# What is required
Reproduce the following entries line for line, with no changes.

---------- Dataset rows ----------

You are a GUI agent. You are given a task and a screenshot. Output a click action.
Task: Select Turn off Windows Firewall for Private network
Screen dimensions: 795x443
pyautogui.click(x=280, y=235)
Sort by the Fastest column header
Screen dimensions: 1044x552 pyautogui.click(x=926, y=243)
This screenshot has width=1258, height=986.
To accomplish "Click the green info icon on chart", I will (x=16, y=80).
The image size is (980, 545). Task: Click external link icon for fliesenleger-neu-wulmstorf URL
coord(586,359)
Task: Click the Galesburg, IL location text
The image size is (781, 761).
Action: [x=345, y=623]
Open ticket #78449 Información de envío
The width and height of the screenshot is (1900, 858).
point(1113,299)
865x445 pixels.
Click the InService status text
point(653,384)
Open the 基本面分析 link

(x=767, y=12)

----------

# Answer for this exercise
You are a GUI agent. You are given a task and a screenshot. Output a click action.
Task: Select Turn off Windows Firewall for Private network
Screen dimensions: 795x443
pyautogui.click(x=280, y=235)
Sort by the Fastest column header
Screen dimensions: 1044x552 pyautogui.click(x=926, y=243)
This screenshot has width=1258, height=986.
To accomplish "Click the green info icon on chart", I will (x=16, y=80).
The image size is (980, 545). Task: Click external link icon for fliesenleger-neu-wulmstorf URL
coord(586,359)
Task: Click the Galesburg, IL location text
The image size is (781, 761).
Action: [x=345, y=623]
Open ticket #78449 Información de envío
The width and height of the screenshot is (1900, 858).
point(1113,299)
865x445 pixels.
Click the InService status text
point(653,384)
Open the 基本面分析 link

(x=767, y=12)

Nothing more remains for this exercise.